The Smith Institute’s report, sponsored by Genesis Housing Association, predicts that housing associations with 30,000 homes will have 7,500 more tenants aged over 65 within the next 20 years. This will create extra revenue pressures of £12.5 million.
However, many housing associations are not ready to meet the needs of an additional half a million tenants aged over 65.
Although social housing providers do consider how their tenant population will change over time, it is difficult to maintain a long-term plan which takes into account the potential effects on future housing.
90% of the housing associations that took part in the study understood that they need greater preparation in order to deal with the ageing population. Also, 80% were worried about financial losses occurring when trying to meet the upcoming challenges of the next decade.
The report suggests stronger links between the social housing sector and the NHS are needed to ensure the integration of housing services and health and social care services so the best support can be provided for older tenants in their homes.
Further difficulties that the social housing sector may face due to the ageing population include tenants’ lower financial security, higher occurrences of disabilities and health conditions and greater social isolation. The Smith Institute has recommended that housing providers engage more with their current and future older tenants to satisfy their preferences.

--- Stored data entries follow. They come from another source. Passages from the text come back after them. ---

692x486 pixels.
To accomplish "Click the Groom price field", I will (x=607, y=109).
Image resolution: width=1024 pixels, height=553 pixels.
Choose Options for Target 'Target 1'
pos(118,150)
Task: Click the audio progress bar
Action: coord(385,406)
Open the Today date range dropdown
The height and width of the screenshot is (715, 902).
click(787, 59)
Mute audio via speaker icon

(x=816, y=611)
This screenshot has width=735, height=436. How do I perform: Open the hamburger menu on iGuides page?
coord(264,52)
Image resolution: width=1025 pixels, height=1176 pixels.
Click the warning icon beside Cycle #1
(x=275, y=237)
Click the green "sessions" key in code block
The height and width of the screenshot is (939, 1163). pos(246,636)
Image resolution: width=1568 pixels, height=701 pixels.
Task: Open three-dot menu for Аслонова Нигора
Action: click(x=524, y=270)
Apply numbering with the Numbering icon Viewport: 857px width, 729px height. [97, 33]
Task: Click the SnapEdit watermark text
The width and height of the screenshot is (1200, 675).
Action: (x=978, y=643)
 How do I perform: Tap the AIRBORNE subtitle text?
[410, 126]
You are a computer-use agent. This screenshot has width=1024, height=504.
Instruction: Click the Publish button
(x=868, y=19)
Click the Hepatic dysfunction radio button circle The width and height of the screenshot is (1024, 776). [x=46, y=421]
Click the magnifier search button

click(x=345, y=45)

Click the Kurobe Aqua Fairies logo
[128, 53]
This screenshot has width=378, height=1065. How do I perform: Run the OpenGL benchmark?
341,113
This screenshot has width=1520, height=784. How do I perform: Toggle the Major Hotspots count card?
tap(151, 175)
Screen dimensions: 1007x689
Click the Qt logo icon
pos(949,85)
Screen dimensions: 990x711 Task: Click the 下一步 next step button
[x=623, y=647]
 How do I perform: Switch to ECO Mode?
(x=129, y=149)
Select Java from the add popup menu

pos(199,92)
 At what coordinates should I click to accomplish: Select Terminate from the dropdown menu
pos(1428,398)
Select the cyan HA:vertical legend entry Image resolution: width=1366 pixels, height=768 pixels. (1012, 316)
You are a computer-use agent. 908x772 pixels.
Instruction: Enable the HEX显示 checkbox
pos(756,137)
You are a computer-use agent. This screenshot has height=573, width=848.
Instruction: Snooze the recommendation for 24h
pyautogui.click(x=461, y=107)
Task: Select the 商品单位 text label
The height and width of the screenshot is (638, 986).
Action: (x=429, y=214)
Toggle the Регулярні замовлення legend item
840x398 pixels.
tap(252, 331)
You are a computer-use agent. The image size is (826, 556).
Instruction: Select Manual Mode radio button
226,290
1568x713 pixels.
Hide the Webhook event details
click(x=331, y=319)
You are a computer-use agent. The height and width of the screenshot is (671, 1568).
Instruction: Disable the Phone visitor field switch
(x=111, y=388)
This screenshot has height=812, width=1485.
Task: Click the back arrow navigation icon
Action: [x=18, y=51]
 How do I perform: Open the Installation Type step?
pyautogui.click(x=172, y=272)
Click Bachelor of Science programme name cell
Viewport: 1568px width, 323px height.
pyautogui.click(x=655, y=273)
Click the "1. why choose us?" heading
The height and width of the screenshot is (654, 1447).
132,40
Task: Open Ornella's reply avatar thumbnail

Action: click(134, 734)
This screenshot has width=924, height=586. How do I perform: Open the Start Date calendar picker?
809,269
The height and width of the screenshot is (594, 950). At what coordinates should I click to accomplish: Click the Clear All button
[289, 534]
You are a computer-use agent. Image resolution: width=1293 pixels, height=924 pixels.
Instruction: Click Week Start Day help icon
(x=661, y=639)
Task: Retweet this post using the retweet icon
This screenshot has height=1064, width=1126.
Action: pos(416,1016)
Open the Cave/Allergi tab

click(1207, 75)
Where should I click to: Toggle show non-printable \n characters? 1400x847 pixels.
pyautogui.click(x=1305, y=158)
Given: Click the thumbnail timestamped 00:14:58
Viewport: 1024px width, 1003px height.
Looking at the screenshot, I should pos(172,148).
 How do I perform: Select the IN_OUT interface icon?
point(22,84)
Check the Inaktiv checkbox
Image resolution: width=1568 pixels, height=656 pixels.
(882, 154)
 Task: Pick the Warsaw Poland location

Director at the Smith Institute Paul Hackett stated, “This report is a wake-up call to everyone involved in providing affordable homes for older people. It is clear from the report’s findings that housing associations and the healthcare sector need to do more and be better prepared, and that without extra funding we will not be able to house our ageing population adequately”.
Chief Executive at Genesis Neil Hadden stated, “While Genesis is delighted to support this timely and relevant report, which will help to shape the thinking of providers, stakeholders and Government on this critical issue, it does demonstrate that the sector has much to do to prepare for the reality of an ageing population.
“It’s positive that the vast majority of housing associations recognise the scale of the challenge, but this awareness isn’t currently matched by preparedness across the board. The sector must keep pace with the changing needs and growing proportion of its older residents, who in many cases face greater health, economic and social challenges than the general population”.